● READING TEXT
───

Of course, Gauraa! I’m writing in my Brooklyn apartment right now, waffling between side projects that I let sit around in the run up to Sprinting’s launch. I’m doing alright, though, trying to use some of that time to catch up on reading and movies and playing with the cat. 

Congratulations on the release of Sprinting Through No Man’s Land! What was your experience like working with Little A? How does it feel to have your debut full-length out in the world?

It’s odd, and admittedly a bit difficult. I love hearing from people who are getting something from the work, but I’m so obsessive about a project for so long that once it’s out in the world, my energy is gone and I just hope that my best readers get what I’m trying to do. Often, that’s been the case here, but it’s still draining.

I partly have my editor, Laura, and Little A to thank for however much that strain has been minimized. There are a lot of things–fact-checking, securing the rights for photos, publicity, etc.–which writers have become accustomed to having on their backs, which really shouldn’t be. From the start, Little A said they were going to be responsible for them, which I really appreciated, and which makes a meaningful difference for a nonfiction book with intellectual and aesthetic aspirations.

What originally drew you to the 1919 Tour de France?

───

● SUPPLIED INFORMATION
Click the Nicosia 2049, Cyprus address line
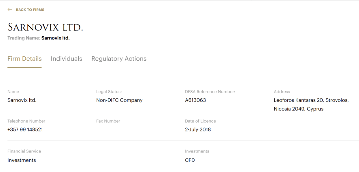Image resolution: width=359 pixels, height=172 pixels. [x=299, y=109]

───

● WHAT THE EXERCISE ASKS
Can you carry on the interview about the 1919 Tour de France book from the point where it stops? The lines have no connection to the interview.

● THE ANSWER
Once I knew of the 1919 Tour’s existence, the cyclists’ geographic movements pulled me along. From a practical narrative perspective, the 1919 race checked the boxes of having interesting human moments, of being especially arduous (possibly to a fault, if you’re in it for the cycling itself), of having a dramatic whittling down of cyclists. But the path from Paris to the Northwest, then to the south and the Pyrenees before the Alps and the Western Front–that advance compelled me. And the opportunity to use that shifting ground to talk about humans’ relationship to the land during and after war.

You also host a podcast called War Stories—I’m curious, what compels you to times of conflict at large, from a narrative standpoint?

I don’t know whether there’s anything specific about war that compels me from a subject matter standpoint. I began my freelance career there because it was the area I was tangentially working in, so I could get my foot in the door. But of course war is also one sort of moment, often well recorded, where conflict is physically manifested and in those moments, humans accomplish great and terrible things–something plenty of others have said before. And I suppose I don’t want to cede the discussion of those particular moments to warmongers, which there are plenty of, and who are only too happy to take that ground.

When did you start work on the book, and how long did it take you to write?

I started work on the proposal in March of 2018 and we sold it in November. I spent a little over a year just conducting research, apart from writing a sample chapter or two for the proposal and for a workshop. Drafting began after I came back from France in the summer of 2019. I finished up a complete–or almost complete–draft before heading back to grad school in August, then revised a dozen or so times up to April, when I handed it off to my editor.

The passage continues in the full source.